### WORK TO COMPLETE:
Below are some records; find each line that carries the word "video" and copy it.

### EXERCISE INPUT:
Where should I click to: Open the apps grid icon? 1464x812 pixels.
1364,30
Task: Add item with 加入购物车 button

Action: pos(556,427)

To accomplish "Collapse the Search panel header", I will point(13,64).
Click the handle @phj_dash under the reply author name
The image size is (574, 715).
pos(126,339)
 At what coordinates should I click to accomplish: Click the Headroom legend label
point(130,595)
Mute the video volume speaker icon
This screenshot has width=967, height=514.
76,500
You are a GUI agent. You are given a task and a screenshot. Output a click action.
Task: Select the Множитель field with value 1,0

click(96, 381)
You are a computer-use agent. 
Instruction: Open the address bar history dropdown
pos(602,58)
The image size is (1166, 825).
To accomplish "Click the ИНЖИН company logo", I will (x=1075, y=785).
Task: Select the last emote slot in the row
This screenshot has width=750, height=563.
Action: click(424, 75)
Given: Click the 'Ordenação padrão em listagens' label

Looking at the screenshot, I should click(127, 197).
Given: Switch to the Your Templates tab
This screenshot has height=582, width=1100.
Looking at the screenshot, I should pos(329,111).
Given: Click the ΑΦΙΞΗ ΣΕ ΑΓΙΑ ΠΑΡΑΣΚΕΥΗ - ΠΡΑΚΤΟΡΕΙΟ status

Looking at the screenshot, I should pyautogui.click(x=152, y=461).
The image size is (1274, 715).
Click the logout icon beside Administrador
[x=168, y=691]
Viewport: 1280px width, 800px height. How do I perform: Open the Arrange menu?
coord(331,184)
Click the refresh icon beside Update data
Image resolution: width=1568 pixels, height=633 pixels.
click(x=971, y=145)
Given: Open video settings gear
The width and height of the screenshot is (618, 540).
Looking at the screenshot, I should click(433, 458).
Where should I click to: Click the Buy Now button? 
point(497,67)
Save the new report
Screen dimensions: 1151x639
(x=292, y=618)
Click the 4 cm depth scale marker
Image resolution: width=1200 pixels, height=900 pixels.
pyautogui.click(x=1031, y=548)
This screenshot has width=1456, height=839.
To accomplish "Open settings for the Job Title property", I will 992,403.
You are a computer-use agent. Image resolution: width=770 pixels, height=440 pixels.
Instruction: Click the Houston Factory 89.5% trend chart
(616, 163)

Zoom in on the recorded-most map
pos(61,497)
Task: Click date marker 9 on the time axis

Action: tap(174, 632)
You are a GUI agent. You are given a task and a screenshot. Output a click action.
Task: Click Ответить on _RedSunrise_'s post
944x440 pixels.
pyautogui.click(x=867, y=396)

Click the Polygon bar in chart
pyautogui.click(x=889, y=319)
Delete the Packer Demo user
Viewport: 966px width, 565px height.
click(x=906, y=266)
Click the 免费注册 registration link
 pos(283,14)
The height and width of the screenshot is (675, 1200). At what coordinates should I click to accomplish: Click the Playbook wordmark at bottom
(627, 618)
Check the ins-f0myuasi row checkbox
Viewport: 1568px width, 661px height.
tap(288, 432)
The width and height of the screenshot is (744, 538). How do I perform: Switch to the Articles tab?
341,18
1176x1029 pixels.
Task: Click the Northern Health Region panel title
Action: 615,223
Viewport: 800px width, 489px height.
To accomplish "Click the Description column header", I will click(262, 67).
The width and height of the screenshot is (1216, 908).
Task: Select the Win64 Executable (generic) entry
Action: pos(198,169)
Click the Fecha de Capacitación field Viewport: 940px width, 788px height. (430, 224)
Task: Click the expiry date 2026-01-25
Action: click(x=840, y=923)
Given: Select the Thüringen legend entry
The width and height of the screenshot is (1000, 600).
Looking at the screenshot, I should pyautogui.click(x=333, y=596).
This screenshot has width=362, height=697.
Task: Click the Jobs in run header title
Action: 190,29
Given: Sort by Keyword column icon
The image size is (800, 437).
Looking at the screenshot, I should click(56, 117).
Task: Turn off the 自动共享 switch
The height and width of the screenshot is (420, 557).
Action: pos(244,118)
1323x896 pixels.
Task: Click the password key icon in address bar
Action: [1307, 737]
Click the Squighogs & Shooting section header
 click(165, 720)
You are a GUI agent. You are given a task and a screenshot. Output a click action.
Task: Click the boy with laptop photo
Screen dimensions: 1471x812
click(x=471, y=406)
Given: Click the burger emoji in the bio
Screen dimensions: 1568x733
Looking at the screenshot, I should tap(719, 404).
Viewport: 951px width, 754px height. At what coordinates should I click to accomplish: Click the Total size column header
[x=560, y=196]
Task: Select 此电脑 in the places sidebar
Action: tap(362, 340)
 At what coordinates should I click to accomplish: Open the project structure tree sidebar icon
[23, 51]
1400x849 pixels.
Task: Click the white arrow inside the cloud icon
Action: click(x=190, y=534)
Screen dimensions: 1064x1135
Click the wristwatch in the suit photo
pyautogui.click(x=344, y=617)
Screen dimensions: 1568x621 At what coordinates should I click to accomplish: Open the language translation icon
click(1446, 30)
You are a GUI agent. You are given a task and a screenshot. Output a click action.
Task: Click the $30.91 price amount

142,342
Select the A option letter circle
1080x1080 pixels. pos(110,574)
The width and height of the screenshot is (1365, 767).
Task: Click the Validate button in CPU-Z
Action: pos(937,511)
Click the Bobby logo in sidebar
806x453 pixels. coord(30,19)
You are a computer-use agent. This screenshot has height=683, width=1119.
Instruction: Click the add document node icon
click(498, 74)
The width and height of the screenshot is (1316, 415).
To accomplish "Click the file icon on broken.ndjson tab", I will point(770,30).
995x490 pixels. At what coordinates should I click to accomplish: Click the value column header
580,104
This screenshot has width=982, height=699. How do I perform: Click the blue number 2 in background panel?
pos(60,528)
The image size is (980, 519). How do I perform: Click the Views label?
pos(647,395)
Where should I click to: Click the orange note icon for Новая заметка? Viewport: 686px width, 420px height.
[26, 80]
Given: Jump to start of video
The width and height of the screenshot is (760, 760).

### YOUR RESPONSE:
Mute the video volume speaker icon
Given: Open video settings gear
Given: Jump to start of video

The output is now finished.